Tropical Storm Philip continued its long, slow journey across the Atlantic Ocean on Tuesday, bringing heavy rain and strong winds to the northern Leeward Islands, located in the northeastern Caribbean Sea. The storm forced governments to close schools in the region, while meteorologists warned of flash floods.
Philip is then expected to orbit north into the open Atlantic Ocean later this week, likely passing the Bermuda Islands before approaching Atlantic Canada over the weekend. It is not expected to turn into a hurricane as feared on Monday.
Philip began his journey on September 23, and since the storm was slowly moving west, creeping closer to North America, AccuWeather said. Over the past few days, she has outlasted her interactions with Tropical Storm RinaThe National Hurricane Center said the storm dissipated on Sunday.
Due to ongoing tropical activity, the 2023 Atlantic hurricane season “has now officially met the National Oceanic and Atmospheric Administration (NOAA) definition of an above-normal hurricane season.” Colorado State University meteorologist Phil Klotzbach Monday on X. So far, 18 named storms have formed, including one in January, he said. A typical season sees 14 storms.
When storms hit:Tropical Storms Philip and Rina collide, creating the Fujihara effect. What is this?
Where is Tropical Storm Philippe located?
As of 5 p.m. EDT Tuesday, Phillip’s center was about 85 miles north of St. Thomas, one of the Virgin Islands. Maximum sustained winds were 45 mph, and Philip was moving northwest at 12 mph.
All tropical storm warnings and watches in the Caribbean were canceled as Philip began to withdraw from the region. Up to a foot of rain is possible on Anguilla, Montserrat, St. Kitts and Nevis and the British Virgin Islands, which could lead to flash flooding, the hurricane center said.
Officials in the twin island nation of Antigua and Barbuda closed schools and government offices, while those in the French Caribbean territories of St. Maarten and St. Barts closed schools.
Meanwhile, officials in Guadeloupe said the storm knocked out power to 2,500 customers and left many communities without running water. It also closed two roads and left one community isolated while crews worked to reopen roads.
Gusty winds and rough, “life-threatening” waves are possible.
The hurricane center said gusty winds were likely to continue across parts of the northern Leeward Islands and Virgin Islands through Wednesday.
The Hurricane Center also warned of dangerous surf conditions along the Atlantic coasts of the northern Leeward Islands, Virgin Islands and Puerto Rico through midweek. “These waves are likely to produce life-threatening surf and disrupt current conditions,” the hurricane center said.
Where is Tropical Storm Philip heading? Could he hit Canada next week?
After impacting the Caribbean, the storm will travel about 2,000 miles to the north over the next few days, where it could hit Atlantic Canada with heavy rain, strong winds and increased storm surge early next week, AccuWeather said.

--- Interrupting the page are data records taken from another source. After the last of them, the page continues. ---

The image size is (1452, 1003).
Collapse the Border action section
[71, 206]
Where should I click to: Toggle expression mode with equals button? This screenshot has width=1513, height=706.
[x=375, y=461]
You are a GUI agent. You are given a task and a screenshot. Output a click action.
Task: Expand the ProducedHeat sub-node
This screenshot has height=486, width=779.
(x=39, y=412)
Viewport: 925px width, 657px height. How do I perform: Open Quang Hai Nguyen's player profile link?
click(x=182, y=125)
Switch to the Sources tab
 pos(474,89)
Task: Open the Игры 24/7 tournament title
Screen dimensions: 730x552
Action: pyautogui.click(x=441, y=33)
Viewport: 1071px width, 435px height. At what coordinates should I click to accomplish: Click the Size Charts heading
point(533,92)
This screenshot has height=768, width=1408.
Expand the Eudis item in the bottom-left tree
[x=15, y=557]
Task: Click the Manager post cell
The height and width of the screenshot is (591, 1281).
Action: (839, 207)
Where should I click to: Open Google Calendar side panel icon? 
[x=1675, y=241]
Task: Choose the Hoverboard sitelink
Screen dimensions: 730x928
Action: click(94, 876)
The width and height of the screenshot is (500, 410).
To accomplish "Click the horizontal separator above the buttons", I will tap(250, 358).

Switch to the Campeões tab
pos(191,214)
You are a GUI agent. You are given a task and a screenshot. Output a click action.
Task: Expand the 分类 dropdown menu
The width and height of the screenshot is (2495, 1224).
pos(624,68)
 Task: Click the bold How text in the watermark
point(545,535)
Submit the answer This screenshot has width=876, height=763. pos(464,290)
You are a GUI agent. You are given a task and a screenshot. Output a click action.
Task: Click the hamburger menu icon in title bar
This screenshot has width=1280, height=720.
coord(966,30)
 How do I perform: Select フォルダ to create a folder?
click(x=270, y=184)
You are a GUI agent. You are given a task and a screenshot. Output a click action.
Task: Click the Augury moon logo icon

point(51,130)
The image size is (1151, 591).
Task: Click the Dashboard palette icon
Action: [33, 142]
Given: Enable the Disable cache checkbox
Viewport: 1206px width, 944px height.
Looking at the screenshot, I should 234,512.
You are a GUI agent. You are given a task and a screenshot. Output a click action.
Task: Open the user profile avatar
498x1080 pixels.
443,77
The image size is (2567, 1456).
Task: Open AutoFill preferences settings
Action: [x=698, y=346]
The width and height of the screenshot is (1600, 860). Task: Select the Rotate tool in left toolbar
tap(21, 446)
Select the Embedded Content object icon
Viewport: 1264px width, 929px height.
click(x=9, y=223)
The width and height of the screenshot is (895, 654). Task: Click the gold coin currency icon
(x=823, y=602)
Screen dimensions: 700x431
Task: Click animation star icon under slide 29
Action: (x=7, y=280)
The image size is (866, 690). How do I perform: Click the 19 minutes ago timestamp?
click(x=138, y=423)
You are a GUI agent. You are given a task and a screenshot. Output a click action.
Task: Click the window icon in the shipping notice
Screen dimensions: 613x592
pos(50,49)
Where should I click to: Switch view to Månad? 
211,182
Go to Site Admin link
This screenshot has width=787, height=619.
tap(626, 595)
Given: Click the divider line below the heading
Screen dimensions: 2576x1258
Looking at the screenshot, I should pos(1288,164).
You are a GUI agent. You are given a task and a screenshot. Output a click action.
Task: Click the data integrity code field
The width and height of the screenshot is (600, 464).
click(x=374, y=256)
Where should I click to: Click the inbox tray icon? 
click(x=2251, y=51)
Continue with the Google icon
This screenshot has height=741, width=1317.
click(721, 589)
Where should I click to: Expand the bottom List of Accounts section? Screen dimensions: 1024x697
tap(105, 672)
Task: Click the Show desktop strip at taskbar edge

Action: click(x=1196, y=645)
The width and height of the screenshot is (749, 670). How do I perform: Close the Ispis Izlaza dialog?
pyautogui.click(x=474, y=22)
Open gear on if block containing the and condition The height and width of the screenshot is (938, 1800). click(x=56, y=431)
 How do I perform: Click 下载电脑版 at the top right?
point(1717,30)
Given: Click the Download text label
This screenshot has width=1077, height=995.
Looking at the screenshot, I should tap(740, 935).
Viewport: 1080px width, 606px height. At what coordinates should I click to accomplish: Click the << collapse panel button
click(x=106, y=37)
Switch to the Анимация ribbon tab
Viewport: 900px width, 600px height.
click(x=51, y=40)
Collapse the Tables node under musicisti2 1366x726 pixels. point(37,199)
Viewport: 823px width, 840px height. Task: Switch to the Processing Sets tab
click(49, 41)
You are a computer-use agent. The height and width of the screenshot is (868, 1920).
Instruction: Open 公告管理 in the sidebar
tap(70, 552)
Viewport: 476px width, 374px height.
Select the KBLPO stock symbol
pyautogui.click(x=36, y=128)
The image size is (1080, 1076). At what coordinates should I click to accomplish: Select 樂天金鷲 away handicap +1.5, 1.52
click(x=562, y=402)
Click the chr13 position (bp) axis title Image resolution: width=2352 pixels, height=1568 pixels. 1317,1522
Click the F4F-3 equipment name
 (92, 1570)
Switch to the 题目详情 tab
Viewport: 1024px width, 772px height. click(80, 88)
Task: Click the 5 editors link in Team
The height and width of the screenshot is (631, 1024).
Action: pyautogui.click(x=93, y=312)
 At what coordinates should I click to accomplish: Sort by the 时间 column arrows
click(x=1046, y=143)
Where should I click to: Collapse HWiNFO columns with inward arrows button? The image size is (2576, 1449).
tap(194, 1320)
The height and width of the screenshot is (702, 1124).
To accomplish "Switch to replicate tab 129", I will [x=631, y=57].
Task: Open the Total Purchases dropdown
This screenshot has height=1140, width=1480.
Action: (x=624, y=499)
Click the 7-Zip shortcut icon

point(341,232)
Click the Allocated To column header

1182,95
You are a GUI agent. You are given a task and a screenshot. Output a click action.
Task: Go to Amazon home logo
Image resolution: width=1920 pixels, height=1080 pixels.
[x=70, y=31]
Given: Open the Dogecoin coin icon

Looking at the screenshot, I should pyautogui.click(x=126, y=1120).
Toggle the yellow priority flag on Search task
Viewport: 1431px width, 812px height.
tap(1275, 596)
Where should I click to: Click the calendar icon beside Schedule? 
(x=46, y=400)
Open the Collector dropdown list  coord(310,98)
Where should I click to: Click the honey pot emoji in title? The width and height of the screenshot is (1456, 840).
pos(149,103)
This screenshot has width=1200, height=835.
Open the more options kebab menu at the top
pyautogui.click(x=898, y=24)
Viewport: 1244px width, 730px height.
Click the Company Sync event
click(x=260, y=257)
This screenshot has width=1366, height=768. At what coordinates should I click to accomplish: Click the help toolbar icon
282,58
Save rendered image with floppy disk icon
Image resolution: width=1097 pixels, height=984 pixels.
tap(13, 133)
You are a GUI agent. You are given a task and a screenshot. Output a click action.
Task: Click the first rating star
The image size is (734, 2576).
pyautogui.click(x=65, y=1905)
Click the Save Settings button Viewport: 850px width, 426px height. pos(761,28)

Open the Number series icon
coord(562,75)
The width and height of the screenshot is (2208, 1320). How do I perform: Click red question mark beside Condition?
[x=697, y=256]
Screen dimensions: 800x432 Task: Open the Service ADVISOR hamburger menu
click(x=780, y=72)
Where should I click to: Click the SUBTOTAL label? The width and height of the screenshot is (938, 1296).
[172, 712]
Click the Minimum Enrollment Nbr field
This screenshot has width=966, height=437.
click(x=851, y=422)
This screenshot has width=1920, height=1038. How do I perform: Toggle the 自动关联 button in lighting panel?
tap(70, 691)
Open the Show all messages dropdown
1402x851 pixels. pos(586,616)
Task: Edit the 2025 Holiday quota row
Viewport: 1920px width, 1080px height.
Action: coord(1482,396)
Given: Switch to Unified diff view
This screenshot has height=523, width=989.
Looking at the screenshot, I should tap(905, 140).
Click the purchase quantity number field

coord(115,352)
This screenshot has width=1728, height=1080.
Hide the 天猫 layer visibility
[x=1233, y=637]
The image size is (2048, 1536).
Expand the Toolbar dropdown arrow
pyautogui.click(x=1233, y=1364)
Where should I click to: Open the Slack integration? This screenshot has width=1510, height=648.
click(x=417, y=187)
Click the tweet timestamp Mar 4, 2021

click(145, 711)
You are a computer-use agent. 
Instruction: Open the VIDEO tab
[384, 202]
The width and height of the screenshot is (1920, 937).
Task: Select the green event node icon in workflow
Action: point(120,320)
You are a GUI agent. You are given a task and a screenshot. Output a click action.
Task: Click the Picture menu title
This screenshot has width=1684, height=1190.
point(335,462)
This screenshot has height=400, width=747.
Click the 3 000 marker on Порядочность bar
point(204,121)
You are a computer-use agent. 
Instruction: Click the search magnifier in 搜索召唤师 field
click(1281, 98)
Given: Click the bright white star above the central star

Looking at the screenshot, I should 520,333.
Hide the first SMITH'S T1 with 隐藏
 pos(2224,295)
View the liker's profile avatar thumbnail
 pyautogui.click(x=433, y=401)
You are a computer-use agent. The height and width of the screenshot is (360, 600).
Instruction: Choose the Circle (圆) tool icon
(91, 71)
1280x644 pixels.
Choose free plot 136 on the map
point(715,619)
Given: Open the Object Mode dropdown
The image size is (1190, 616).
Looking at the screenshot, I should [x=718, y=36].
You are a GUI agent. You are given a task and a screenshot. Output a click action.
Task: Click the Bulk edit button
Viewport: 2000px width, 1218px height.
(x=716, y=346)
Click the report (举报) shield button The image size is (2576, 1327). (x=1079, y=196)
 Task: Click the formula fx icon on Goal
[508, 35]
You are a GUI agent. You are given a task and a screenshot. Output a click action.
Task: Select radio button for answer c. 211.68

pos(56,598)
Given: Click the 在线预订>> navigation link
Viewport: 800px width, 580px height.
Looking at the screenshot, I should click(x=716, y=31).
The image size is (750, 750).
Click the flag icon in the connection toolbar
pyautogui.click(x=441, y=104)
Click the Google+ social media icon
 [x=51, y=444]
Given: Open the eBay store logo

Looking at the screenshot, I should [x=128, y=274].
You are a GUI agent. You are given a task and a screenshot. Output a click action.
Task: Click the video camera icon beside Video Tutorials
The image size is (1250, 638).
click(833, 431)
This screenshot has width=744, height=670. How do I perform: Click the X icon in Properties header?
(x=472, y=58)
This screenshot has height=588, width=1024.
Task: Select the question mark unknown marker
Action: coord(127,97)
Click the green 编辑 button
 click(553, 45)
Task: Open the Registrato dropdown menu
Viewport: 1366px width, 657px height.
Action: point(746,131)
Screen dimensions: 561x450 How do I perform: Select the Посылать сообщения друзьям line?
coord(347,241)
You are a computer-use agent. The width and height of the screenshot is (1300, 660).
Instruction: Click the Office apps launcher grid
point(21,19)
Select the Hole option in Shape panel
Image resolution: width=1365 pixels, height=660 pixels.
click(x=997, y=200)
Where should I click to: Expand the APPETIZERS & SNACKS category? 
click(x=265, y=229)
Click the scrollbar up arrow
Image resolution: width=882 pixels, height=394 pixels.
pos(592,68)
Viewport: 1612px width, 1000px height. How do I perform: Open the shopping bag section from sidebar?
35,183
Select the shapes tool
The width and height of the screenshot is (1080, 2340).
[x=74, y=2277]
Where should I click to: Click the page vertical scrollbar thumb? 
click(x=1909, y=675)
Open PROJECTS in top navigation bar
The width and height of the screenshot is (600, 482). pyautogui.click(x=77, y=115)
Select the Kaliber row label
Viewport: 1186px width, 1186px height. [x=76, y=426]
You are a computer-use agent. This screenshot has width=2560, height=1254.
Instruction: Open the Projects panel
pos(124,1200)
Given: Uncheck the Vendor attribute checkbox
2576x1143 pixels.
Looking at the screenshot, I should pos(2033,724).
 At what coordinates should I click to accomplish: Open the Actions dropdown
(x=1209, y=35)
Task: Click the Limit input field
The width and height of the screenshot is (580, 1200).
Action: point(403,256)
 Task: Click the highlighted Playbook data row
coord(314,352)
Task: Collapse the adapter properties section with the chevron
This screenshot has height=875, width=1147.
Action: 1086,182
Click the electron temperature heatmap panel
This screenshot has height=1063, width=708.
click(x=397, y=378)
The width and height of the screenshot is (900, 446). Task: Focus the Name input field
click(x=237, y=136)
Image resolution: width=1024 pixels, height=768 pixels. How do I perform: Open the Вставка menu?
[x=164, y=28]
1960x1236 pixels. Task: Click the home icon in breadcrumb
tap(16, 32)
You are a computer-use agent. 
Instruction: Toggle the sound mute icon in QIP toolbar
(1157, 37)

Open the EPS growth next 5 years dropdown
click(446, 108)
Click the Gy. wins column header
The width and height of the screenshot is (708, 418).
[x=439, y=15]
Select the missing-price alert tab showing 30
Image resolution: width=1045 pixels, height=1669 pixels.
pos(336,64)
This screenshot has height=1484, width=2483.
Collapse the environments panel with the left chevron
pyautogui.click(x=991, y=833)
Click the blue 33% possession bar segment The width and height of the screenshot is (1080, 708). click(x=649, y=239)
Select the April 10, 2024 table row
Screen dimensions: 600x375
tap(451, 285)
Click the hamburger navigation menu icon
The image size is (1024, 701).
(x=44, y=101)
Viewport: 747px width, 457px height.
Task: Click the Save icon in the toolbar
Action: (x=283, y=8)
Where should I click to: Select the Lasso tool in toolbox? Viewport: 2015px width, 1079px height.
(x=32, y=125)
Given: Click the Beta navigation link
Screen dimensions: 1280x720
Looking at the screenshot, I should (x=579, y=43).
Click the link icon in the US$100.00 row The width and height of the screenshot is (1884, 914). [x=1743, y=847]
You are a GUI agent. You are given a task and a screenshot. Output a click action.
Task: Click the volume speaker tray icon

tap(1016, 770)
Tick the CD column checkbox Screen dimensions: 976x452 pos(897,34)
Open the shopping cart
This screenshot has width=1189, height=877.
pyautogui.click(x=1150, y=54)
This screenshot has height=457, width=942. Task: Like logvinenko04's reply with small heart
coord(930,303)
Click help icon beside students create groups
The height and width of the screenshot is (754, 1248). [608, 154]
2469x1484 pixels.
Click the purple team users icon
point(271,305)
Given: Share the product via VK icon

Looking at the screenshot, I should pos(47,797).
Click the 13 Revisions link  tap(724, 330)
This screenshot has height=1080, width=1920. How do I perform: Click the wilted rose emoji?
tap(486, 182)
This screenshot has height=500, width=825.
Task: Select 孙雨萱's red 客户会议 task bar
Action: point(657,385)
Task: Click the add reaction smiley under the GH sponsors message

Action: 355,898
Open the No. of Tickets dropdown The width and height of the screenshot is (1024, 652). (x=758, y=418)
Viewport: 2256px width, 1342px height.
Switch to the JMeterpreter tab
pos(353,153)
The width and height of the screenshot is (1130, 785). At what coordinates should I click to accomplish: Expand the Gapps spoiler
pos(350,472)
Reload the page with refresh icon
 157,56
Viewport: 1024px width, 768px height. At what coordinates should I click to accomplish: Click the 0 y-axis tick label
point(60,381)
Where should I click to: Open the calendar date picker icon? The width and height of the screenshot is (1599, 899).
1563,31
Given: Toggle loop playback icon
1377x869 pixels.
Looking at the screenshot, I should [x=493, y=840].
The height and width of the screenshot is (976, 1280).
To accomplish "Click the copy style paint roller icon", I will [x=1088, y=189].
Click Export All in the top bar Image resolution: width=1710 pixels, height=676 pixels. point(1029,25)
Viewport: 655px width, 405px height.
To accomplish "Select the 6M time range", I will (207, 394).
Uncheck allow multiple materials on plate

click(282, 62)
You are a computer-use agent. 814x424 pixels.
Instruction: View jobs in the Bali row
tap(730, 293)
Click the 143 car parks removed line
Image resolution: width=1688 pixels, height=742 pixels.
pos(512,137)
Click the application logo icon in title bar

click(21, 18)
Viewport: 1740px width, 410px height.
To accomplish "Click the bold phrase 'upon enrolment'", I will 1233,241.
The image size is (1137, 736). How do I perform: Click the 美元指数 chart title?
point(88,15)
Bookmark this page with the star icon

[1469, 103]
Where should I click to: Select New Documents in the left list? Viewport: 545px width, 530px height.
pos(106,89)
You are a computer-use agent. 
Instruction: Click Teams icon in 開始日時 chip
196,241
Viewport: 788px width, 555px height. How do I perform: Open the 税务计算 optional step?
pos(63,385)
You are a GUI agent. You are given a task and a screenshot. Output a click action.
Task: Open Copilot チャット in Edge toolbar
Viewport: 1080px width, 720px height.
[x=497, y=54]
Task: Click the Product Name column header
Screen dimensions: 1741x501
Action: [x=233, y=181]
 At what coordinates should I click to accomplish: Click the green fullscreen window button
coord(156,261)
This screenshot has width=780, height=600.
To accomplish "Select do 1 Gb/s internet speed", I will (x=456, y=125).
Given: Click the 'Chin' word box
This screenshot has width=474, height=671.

Phillip is likely to head toward Atlantic Canada, possibly directly into Nova Scotia, late Sunday or Monday night, AccuWeather Senior Meteorologist Adam Doty said.
A special note about the NHC cone: The forecast track shows the most likely path to the center of the storm. It does not show the full width of the storm or its effects, and the center of the storm is likely to move outside the cone up to 33% of the time.
Hurricane names:What are the names of the hurricanes of the 2023 Atlantic season? Here is the list.
Spaghetti models Tropical Storm Philip
A note about spaghetti models: Model plot illustrations include a range of forecasting tools and models, and they are not all created equal. The Hurricane Center uses the four or five top-performing models to help make its forecasts.